[DATA RECORDS Boundary: Start]

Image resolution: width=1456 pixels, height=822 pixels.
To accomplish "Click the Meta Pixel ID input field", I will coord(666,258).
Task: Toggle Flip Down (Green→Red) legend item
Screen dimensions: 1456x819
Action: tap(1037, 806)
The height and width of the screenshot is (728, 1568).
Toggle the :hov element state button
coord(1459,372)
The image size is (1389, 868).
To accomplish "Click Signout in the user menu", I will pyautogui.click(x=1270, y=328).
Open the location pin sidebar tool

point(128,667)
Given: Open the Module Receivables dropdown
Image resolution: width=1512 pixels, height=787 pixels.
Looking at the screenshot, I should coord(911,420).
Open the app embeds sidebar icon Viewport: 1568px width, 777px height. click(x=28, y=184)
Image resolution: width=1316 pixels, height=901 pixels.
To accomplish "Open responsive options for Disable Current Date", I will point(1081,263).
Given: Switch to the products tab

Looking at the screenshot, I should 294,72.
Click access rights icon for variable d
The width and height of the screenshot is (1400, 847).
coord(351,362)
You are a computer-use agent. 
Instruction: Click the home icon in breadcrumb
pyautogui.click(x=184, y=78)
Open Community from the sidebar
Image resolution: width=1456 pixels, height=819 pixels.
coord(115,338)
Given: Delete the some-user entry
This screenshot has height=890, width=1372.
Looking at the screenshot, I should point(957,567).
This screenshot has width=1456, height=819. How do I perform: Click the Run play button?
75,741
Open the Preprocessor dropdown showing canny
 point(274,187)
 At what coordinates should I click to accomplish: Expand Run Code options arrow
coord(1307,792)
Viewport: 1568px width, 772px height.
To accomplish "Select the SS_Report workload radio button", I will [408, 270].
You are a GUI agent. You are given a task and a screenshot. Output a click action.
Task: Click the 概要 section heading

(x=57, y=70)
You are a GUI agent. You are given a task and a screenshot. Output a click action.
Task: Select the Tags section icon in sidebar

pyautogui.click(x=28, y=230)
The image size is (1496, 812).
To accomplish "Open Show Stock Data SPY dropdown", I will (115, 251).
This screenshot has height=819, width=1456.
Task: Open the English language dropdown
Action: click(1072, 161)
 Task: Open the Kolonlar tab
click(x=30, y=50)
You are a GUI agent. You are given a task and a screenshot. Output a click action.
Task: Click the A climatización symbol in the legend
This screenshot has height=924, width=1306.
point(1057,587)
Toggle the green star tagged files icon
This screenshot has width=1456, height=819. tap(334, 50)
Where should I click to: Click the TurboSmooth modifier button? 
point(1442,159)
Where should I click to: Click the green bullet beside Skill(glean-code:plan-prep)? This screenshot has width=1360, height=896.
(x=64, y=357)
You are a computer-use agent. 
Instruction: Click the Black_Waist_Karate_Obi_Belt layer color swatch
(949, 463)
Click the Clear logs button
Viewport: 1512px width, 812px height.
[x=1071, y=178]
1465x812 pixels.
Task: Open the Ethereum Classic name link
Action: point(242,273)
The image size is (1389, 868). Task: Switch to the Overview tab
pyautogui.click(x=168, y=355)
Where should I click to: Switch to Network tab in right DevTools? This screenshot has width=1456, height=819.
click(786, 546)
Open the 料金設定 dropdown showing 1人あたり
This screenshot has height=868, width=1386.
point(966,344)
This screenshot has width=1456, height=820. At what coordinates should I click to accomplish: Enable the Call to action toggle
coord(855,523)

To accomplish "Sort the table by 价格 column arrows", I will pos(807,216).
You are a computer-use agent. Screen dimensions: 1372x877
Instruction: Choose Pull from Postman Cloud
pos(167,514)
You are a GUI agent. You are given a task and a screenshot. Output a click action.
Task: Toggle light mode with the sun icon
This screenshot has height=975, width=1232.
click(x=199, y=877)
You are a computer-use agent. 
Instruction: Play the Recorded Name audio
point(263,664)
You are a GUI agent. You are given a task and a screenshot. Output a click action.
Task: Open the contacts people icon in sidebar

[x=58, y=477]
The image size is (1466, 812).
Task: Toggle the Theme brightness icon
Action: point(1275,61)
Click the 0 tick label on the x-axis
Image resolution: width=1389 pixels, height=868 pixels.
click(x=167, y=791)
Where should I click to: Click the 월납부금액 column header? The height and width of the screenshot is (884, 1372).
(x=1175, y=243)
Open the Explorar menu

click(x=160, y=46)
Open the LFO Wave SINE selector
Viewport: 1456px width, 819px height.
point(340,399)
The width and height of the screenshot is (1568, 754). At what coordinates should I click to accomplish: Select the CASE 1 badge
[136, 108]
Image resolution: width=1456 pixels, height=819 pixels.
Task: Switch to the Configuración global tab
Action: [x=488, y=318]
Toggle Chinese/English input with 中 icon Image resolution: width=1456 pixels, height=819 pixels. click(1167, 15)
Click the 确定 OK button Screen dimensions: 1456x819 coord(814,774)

[DATA RECORDS Boundary: End]

ACTIVITY → All lines of the records above that carry the word "legend" should be listed.

OUTPUT FOR THIS EXERCISE →
Task: Toggle Flip Down (Green→Red) legend item
Task: Click the A climatización symbol in the legend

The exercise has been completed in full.